→ TASKS TO COMPLETE:
[1] In the fireplace thread, copy the passage that begins with the words "First time posting" and stop after "DAKSY (Jan 12, 2010)".
[2] Recast the paragraph in the fireplace thread that begins "If you have 3v at the green wire" as a short bulleted list that keeps its main facts.

→ PASSAGE PROVIDED:

# heat n glo ipi 6000 does not light



## ttakata (Jan 12, 2010)

First time posting on this forum so i do appreciate any help. I am woking on a heat n glo ipi 6000 fireplace that will not light.When turning the wall switch on or the switch at the fireplace on you can here the ignitor clicking but pilot will not light and burner will not kick on. I do have 3 volts at the green wire of the gas valve when disconnected and ground is good and solid. Checked for any loose connections and all are tight. Any suggestions to try?


----------



## DAKSY (Jan 12, 2010)

Gas turned on?
Tank full (LP)?


----------



## Mr Fixit (Jan 13, 2010)

Can you see the spark at the pilot? It may be sparking, but somewhere other than where it is supposed to be.


----------



## jtp10181 (Jan 13, 2010)

If you have 3v at the green wire on the burner regulator the module thinks the pilot is already lit, and is trying to open the gas flow to the burner. Only way you could have 3v at that green wire without the pilot being lit is if the green module is fried, and if you do have 3v there gas should be pouring out of the burner, it would actually read 1.5v while connected to the valve.

→ DATA SUPPLIED:
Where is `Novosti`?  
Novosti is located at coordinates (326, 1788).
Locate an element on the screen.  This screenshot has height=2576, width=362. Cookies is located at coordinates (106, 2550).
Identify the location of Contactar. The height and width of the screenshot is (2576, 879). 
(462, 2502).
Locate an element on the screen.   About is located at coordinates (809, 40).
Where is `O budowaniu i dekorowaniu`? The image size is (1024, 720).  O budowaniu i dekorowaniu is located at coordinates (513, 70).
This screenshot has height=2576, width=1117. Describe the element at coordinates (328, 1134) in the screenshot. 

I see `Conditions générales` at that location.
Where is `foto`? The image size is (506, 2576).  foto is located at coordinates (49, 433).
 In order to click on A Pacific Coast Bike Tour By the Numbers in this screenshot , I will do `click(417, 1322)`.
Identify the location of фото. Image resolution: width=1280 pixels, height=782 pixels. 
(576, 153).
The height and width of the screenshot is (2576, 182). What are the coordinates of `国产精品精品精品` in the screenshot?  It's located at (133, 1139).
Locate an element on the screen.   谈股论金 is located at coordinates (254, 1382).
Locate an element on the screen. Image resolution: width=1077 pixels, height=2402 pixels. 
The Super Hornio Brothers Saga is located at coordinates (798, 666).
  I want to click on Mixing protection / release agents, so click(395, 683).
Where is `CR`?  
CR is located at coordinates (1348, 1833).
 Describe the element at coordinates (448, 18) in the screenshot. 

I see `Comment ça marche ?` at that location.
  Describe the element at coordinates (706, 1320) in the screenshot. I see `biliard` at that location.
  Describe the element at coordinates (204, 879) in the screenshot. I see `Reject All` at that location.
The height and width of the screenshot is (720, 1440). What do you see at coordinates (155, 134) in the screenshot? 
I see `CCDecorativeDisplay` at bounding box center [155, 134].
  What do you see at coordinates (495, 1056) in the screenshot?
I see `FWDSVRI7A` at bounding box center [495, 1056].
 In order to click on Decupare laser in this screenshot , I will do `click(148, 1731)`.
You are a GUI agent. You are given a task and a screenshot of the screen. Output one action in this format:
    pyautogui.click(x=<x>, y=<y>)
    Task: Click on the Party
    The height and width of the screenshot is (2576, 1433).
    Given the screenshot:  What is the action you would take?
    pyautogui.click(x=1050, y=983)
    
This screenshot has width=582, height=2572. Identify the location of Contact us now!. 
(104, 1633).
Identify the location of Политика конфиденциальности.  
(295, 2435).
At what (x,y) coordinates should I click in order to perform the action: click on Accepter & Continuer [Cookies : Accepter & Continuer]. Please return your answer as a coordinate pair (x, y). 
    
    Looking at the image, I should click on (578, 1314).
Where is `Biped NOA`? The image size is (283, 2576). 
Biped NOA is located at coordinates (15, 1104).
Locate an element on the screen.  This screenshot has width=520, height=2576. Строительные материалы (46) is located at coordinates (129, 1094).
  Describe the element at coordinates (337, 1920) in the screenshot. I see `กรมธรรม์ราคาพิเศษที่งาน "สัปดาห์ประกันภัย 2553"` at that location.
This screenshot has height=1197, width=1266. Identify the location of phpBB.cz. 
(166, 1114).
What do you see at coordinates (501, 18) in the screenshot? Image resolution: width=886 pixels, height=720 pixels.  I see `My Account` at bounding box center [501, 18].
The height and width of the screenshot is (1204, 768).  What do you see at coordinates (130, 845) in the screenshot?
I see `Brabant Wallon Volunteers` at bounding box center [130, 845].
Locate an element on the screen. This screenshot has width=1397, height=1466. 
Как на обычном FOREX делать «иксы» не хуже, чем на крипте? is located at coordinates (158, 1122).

→ SOLUTIONS BY TASK:
[1]
First time posting on this forum so i do appreciate any help. I am woking on a heat n glo ipi 6000 fireplace that will not light.When turning the wall switch on or the switch at the fireplace on you can here the ignitor clicking but pilot will not light and burner will not kick on. I do have 3 volts at the green wire of the gas valve when disconnected and ground is good and solid. Checked for any loose connections and all are tight. Any suggestions to try?


----------



## DAKSY (Jan 12, 2010)

[2]
- 3v at the green wire on the burner regulator means the module thinks the pilot is already lit and is trying to open gas flow to the burner.
- The only way to have 3v there without the pilot lit is if the green module is fried.
- With 3v there, gas should be pouring out of the burner.
- While connected to the valve, it would actually read 1.5v.